Une grosse lune rousse, dans un voile de sang, se lève au dessus des carcasses calcinées d’autobus dont on devine à peine les formes déchiquetées, alignées sur l’autoroute à arches de métal.

Le cadavre tout gonflé d’un homme… ou d’une femme, flotte à la surface d’un étang situé près d’un village. Une forêt, entre le village et l’autoroute, s’étend, bruissante de feuillage d’un côté, craquante de branches mortes de l’autre côté…

Les petits vieux les plus valides de la maison de retraite du village partent chaque jour en excursion jusque sous les arches de l’autoroute et regardent pisser les bus, n’osant allumer leur pipe ou leur cigarette. Les bus pissent dru parce que les réservoirs d’essence sont vrillés et que les cadavres sur les sièges suent de pus noirâtre.

Oscar, le lunatique à face de renard, en déboutonnant sa braguette, s’époumone en direction d’Ursuline :

« eh, Pipine, quand tu auras fini de te tripoter la figue, tu m’expliqueras pourquoi y’a plus de tourterelles autour de la maison de retraite ! »

« C’est les Bonnes Sœurs qui les ont piégées pour leur bouffer le foie ! »

« Saloperie, va ! On les entendra plus roucouler à l’heure de la sieste. Mais j’aurai bien aimé sucer les carcasses de ces bestioles ! Tu viens avec moi dans la forêt, Pipine ? »

« De quel côté ? Celui tout vert, ou celui tout sec ? »

« N’importe ! J’ai une vie intérieure aussi riche dans le vert que dans le rachitique ! »

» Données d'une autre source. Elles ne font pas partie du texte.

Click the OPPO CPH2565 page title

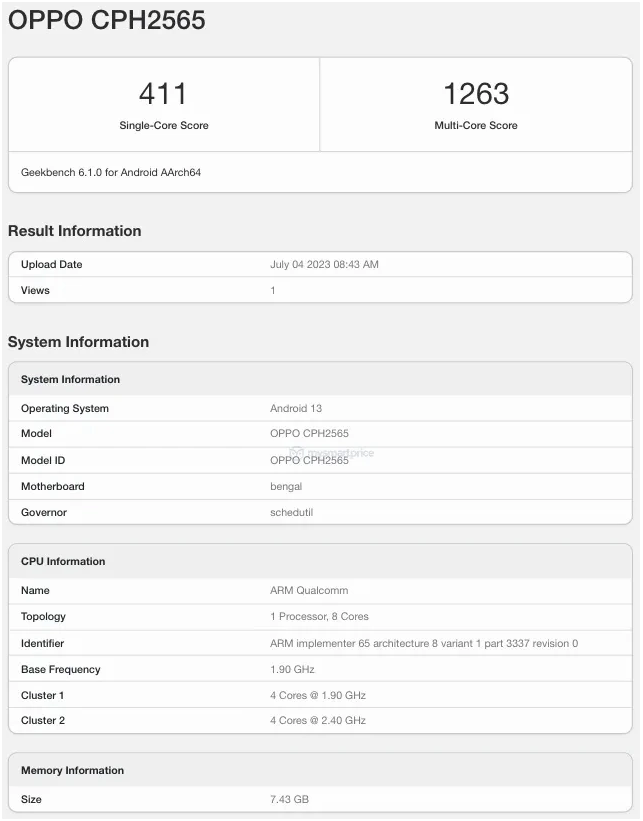click(107, 20)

Au moment précis où la vieille Ursuline ôte son slip et le jete sur la tête du cadavre dans l’étang, rotant un bec de tourterelle et pétant trois noyaux d’olive, un grand astronef flamboyant, au ventre d’araignée vert et or et aux pattes d’éléphant, emplit tout le milieu du ciel.

Une aspiration gigantesque se produit, un tourbillon se forme, et dans le cône du typhon, tout disparait, tout fond, tout se liquéfie.

Il ne reste bientôt plus que la boursouflure d’une peau de pomme, comme sur un bout de drap froissé, là où flotte le cadavre sur l’étang.

Après le tourbillon, l’astronef éclate et des visages s’éparpillent à l’infini.